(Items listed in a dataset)
* begin *

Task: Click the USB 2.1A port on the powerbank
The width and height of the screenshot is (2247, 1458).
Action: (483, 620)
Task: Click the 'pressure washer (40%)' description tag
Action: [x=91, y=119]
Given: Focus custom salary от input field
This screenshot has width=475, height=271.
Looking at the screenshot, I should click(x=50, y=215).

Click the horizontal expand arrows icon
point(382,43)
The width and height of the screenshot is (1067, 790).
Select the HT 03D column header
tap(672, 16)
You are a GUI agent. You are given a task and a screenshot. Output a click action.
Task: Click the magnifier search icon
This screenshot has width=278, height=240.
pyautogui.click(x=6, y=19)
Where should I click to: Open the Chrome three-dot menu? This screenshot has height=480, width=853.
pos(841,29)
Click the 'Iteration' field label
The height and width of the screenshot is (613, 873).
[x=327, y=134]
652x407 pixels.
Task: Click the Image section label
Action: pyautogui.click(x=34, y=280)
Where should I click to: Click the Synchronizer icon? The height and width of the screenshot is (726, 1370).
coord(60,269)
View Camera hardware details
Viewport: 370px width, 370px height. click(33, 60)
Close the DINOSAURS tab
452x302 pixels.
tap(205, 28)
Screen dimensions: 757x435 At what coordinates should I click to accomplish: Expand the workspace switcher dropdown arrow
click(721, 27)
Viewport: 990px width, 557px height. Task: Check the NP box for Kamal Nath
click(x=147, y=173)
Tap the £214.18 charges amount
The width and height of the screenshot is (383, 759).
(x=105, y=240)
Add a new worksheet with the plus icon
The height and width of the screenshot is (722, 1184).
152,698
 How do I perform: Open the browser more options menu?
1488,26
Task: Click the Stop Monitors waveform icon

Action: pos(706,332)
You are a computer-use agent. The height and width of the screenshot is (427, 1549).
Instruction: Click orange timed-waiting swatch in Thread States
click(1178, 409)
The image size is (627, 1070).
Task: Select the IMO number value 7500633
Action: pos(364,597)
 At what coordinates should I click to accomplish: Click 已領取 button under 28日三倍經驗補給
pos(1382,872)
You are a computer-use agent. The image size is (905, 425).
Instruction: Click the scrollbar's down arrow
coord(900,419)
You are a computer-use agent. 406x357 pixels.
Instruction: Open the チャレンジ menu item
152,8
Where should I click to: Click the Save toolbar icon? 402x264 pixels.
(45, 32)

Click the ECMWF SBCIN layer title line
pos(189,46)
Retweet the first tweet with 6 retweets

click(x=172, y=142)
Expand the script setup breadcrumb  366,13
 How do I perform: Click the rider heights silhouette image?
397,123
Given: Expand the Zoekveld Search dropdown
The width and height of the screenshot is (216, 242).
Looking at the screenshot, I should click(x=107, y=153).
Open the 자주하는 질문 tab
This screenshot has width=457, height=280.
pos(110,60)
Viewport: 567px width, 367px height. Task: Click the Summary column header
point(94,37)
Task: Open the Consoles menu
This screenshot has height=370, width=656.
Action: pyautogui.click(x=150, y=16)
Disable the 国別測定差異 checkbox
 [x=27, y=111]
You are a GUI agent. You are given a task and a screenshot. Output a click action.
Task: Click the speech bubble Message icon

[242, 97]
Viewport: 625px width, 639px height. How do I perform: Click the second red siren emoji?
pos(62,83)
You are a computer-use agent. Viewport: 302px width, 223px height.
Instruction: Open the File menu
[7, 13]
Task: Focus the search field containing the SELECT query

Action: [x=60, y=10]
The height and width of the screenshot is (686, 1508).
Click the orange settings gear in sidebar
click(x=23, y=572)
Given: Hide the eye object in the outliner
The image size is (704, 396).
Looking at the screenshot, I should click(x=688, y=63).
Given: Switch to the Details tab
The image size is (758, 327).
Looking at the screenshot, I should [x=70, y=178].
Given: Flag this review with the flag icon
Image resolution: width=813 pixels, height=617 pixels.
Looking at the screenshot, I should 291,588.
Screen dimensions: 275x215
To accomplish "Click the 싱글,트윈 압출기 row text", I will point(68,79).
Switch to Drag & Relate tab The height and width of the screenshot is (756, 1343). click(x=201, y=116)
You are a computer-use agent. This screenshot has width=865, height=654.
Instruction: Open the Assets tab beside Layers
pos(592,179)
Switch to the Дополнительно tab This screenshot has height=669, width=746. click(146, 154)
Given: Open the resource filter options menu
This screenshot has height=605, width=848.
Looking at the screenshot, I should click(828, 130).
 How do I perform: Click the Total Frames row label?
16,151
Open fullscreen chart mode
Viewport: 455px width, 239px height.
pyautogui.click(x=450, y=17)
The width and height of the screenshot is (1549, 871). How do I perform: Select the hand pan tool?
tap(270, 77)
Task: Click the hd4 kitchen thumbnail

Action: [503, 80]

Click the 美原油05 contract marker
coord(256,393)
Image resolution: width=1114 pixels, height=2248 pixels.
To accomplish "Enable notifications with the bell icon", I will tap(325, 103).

* end *

*Request*: Copy the stretch of the listing above from the line containing "You are a computer-use agent. The height" through the line containing "pos(1382,872)", reproducing each line without any change.

*Written response*:
You are a computer-use agent. The height and width of the screenshot is (427, 1549).
Instruction: Click orange timed-waiting swatch in Thread States
click(1178, 409)
The image size is (627, 1070).
Task: Select the IMO number value 7500633
Action: pos(364,597)
 At what coordinates should I click to accomplish: Click 已領取 button under 28日三倍經驗補給
pos(1382,872)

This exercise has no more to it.